The Denver Model is a play-based treatment approach that focuses on the development of social communication skills through intensive one-on-one therapy, peer interactions in the school setting, and home-based teaching (Rogers & Dawson, 2009).
Parent-mediated or implemented interventions consist of parents using direct, individualized intervention practices with their child to increase positive learning opportunities and acquisition of skills.
Peer-mediated or implemented interventions are those in which typically developing peers are taught strategies to facilitate play and social interactions with children who have social communication disorders.
Social Communication Treatments
Below are examples of interventions designed specifically to increase social communication skills. There continues to be research in the development of similar treatment programs, such as the Social Communication Project (SCIP) for school-age children with pragmatic and social communication problems (Adams et al., 2012). SLPs are encouraged to research additional social communication treatment programs and approaches.
SCERTS—social communication (SC), emotional regulation (ER) and transactional support (TS) is a model of service provision, rather than a specific program, that focuses on how to regulate emotions and communicate with others (Prizant, Wetherby, Rubin, Laurent, & Rydell, 2006).
Social Scripts—a prompting strategy used to teach children to use a variety of language during social interactions. Scripted prompts (visual and or verbal) are gradually faded out, as children use them more spontaneously (Nelson, 1978).
Social Skills Groups—teach ways of interacting appropriately with typically developing peers through instruction, role-playing, and feedback. Groups typically consist of two to eight individuals with social communication disorders and a teacher or adult facilitator.
Social Stories™—a highly structured intervention that uses stories to explain social situations to children and to help them learn socially appropriate behaviors and responses. Initially developed for use with children with autism, it is now being used with children with other disorders (Gray, White, & McAndrew, 2002).

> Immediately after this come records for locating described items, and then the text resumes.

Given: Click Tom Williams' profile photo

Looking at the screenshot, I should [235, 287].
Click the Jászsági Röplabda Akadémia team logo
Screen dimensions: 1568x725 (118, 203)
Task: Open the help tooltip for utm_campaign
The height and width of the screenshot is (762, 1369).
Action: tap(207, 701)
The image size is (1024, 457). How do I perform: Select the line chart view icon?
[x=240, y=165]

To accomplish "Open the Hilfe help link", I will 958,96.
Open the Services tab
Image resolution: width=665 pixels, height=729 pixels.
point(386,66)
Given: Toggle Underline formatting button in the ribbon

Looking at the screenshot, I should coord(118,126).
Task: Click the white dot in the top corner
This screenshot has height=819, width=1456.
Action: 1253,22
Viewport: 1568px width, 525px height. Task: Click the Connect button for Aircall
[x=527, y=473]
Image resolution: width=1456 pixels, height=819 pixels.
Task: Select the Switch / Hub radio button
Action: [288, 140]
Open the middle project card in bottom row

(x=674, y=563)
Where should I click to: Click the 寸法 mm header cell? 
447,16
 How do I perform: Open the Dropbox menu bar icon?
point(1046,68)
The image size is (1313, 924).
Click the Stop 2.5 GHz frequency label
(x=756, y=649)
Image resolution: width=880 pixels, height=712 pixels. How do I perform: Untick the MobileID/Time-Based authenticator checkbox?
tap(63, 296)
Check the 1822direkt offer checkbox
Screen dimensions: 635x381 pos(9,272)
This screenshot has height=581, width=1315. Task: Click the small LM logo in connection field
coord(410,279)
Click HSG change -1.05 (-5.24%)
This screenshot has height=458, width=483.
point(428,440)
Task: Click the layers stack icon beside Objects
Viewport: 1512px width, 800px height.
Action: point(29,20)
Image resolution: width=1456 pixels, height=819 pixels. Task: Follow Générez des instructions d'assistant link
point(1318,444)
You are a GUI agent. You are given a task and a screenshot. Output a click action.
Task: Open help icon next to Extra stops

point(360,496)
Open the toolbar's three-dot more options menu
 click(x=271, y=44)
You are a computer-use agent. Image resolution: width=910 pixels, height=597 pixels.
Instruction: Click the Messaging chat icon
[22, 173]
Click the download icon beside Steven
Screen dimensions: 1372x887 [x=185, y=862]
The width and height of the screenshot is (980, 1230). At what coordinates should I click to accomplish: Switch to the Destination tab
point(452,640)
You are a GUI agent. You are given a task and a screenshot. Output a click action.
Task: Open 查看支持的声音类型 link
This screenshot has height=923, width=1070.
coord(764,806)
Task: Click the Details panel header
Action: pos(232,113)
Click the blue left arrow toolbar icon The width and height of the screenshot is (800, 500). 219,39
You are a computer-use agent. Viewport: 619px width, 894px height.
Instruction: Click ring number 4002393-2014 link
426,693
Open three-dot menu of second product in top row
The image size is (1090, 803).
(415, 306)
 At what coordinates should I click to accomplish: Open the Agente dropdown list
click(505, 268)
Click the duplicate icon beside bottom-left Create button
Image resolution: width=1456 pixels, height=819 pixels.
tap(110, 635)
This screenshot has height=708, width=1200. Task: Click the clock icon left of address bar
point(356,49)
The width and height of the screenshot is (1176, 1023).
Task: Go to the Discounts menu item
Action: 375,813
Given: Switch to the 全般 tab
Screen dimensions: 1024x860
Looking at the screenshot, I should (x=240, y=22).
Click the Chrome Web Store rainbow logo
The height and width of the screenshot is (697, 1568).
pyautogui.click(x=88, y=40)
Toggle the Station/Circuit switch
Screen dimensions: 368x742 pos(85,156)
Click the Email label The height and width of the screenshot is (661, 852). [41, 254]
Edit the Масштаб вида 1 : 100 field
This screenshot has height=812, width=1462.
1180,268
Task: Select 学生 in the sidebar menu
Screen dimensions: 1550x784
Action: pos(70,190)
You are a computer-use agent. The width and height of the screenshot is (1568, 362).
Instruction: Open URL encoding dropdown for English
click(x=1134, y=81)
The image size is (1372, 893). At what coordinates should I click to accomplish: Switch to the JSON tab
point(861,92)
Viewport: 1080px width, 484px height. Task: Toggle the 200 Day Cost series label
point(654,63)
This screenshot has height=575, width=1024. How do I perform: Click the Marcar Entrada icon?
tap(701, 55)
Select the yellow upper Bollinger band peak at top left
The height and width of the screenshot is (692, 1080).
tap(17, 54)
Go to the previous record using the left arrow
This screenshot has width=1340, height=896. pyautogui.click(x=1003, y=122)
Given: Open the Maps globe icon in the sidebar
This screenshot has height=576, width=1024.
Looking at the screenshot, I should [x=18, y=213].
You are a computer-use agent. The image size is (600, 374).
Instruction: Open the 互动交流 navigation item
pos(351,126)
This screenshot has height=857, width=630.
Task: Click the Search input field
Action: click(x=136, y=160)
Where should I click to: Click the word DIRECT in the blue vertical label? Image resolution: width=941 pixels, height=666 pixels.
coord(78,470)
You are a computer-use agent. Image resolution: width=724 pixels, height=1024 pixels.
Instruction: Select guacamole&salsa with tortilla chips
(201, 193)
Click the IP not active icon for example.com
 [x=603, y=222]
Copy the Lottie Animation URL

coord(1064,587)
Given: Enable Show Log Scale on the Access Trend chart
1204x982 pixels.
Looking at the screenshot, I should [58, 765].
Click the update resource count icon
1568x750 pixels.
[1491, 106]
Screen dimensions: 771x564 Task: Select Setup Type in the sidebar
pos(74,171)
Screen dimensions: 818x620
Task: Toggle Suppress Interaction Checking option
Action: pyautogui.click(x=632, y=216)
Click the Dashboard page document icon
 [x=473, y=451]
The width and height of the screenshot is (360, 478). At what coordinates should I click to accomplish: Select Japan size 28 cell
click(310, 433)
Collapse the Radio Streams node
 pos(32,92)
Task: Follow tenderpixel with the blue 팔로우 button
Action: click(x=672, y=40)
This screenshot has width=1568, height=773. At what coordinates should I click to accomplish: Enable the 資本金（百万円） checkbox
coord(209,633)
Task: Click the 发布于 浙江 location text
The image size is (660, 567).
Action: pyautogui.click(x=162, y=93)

Score Skills Strategy—is a social skills program that takes place in a cooperative small group and focuses on five social skills: share ideas (S), compliment others (C), offer help or encouragement (O), recommend changes nicely (R), and exercise self-control (E) (Vernon, Schumaker, & Deshler, 1996).
Relationship-based practices in early intervention are aimed at supporting parent-child relationships (Edelman, 2004).
Greenspan/Dir/Floortime—is a model that promotes development by encouraging children to interact with parents and others through play. The model focuses on following the child's lead; challenging the child to be creative and spontaneous; and involving the child's senses, motor skills, and emotions (Greenspan, Weider & Simons, 1998).
TEACCH (Treatment and Education of Autistic and related Communication Handicapped Children)
TEACCH is a university-based system of community regional centers that provides clinical services, such as diagnostic evaluations, parent training and parent support groups, social play and recreation groups, individual counseling, and supported employment (Mesibov, Shea, & Schopler, 2007).
service delivery section of the Social Communication Disorders Evidence Map for pertinent scientific evidence, expert opinion, and client/caregiver perspective.
In addition to determining the type of speech and language treatment that is optimal for children with social communication disorders, SLPs consider other service delivery variables—including format, provider, dosage and timing—that may impact treatment outcomes.
Format refers to the structure of the treatment session (e.g., group vs. individual) provided.
Provider refers to the person providing the treatment (e.g., SLP, trained volunteer, caregiver).
Dosage refers to the frequency, intensity, and duration of service.
Setting refers to the location of treatment (e.g., home, community-based).